___ Texto citado ___
Eduardo Diniz, Editor-chefe Revista de Administração de Empresas – RAE, São Paulo, SP, Brasil
Desde a instalação de um sistema de identificação de similaridade, em fevereiro de 2015, a equipe de redação da RAE tem se dedicado a entender e classificar os diversos tipos de semelhanças encontradas em artigos que são submetidos para avaliação. Embora essa nova ferramenta facilite a checagem digital de semelhança entre uma quantidade muito grande de textos já publicados com aquele recém-submetido, a tarefa de classificar os diferentes casos que temos observado tem se mostrado mais complexa do que poderia parecer a princípio.
Em primeiro lugar, é preciso entender que a ferramenta instalada faz verificação automática de similaridade textual, ou seja, identifica semelhanças entre o texto submetido e outros publicados. É claro que copiar um trecho de texto de terceiros e submetê-lo sem mencionar o original como referência é atitude condenável e deve ser combatida. Entretanto, este é um caso de fácil encaminhamento e, embora negativo, não acontece com muita frequência. Quando identificado, o autor é alertado e cobra-se uma resposta. Pode ter sido apenas uma distração, em geral em um trecho pequeno e de menor relevância do artigo, mas há que ser corrigido. Se a resposta do autor questionado não for convincente, a tendência é a recusa da publicação, decisão que é tomada ouvindo-se também a opinião do editor científico envolvido com aquele artigo.
Mais comum é o caso em que um texto é identificado com alto grau de semelhança com outros textos do mesmo autor. É o comumente chamado de autoplágio. Aqui temos situações diferentes, que devem ser tratadas de modo distinto. A diferença recai no tipo do texto de origem. Em princípio, se a semelhança do texto submetido é com um artigo de congresso, não deveríamos nos preocupar muito, pois, em geral, se considera que esta seria apenas uma etapa natural da evolução daquele artigo. A situação é parecida se a semelhança é identificada com um relatório de pesquisa, embora o caso aqui possa ser mais complexo, pois há ocorrências em que o relatório de pesquisa (ou working paper) é tratado como uma publicação de fato. Cada caso deve ser analisado em particular, e a decisão final tende a ser um pouco menos óbvia.
___ Registros listados ___
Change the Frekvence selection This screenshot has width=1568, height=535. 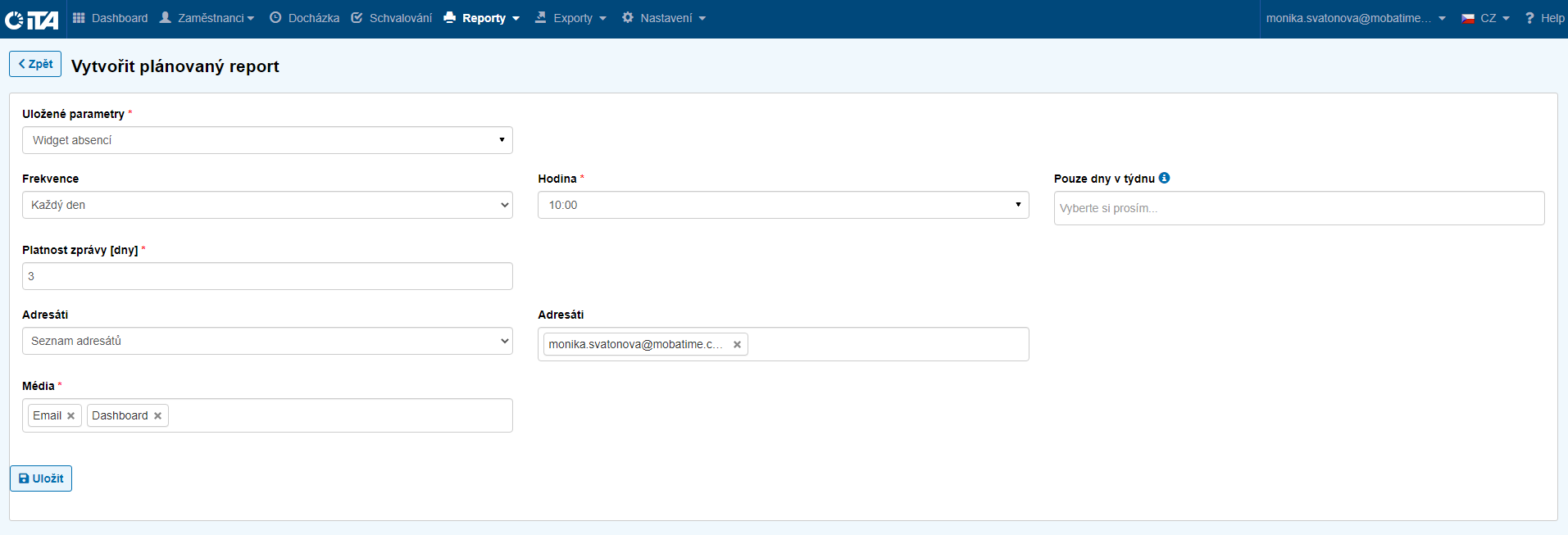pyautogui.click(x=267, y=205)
___
___ Registros listados ___
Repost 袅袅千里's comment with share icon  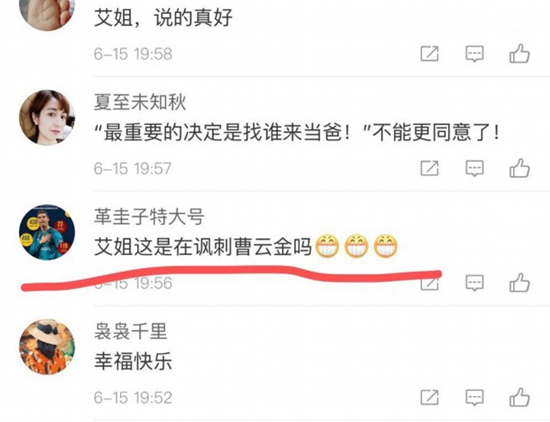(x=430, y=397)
___
▶ Questões e tarefas
**1)** Extraia do texto sobre a checagem de similaridade o trecho que começa com as palavras "Mais comum é" e termina com "pouco menos óbvia.".
**2)** Resuma em duas frases o texto sobre a checagem de similaridade nos artigos enviados à RAE.
**3)** Prossiga com o texto sobre a checagem de similaridade a partir do ponto em que ele para.

▶ Respostas por tarefa
**1)**
Mais comum é o caso em que um texto é identificado com alto grau de semelhança com outros textos do mesmo autor. É o comumente chamado de autoplágio. Aqui temos situações diferentes, que devem ser tratadas de modo distinto. A diferença recai no tipo do texto de origem. Em princípio, se a semelhança do texto submetido é com um artigo de congresso, não deveríamos nos preocupar muito, pois, em geral, se considera que esta seria apenas uma etapa natural da evolução daquele artigo. A situação é parecida se a semelhança é identificada com um relatório de pesquisa, embora o caso aqui possa ser mais complexo, pois há ocorrências em que o relatório de pesquisa (ou working paper) é tratado como uma publicação de fato. Cada caso deve ser analisado em particular, e a decisão final tende a ser um pouco menos óbvia.

**2)** Desde fevereiro de 2015, a equipe de redação da RAE usa um sistema que compara automaticamente os artigos submetidos com textos já publicados, mas classificar os casos de semelhança encontrados tem sido mais complexo do que parecia. Copiar trechos de terceiros sem citar o original é pouco frequente e, se a resposta do autor não convencer, tende a levar à recusa, enquanto o autoplágio, mais comum, deve ser tratado conforme o tipo do texto de origem, como um artigo de congresso ou um relatório de pesquisa.

**3)**
Bem mais complicada é a situação de similaridade com artigos já publicados em periódicos. Em princípio, quando se publica um artigo num periódico, há um contrato de cessão de direitos que foi assinado entre autor e editora do periódico, o que limita o seu uso, no todo ou em parte, por outra publicação. Mesmo se for apenas um parágrafo, qualquer editor se sentirá desconfortável em publicar algo que tenha potencial para criar um conflito de propriedade intelectual. A recomendação, nesse caso, é a total modificação dos trechos com similaridade identificada e, quando se aplicar, a citação explícita da fonte original.
Essa é apenas uma pequena amostra da enorme variedade de situações que ocorrem quando um periódico passa a fazer verificação de similaridade em seus processos editoriais. Além da origem do texto, muitas outras questões também fazem parte da avaliação de similaridade. Uma delas é a quantidade de texto similar. Quanto seria “aceitável”: uma frase, um parágrafo, uma página, meio artigo? Além disso, em qual parte do texto foi encontrada a similaridade? Na introdução, na revisão teórica, na descrição da metodologia ou nas conclusões? A combinação de todas essas possibilidades gera uma boa quantidade de situações que nem sempre têm solução fácil.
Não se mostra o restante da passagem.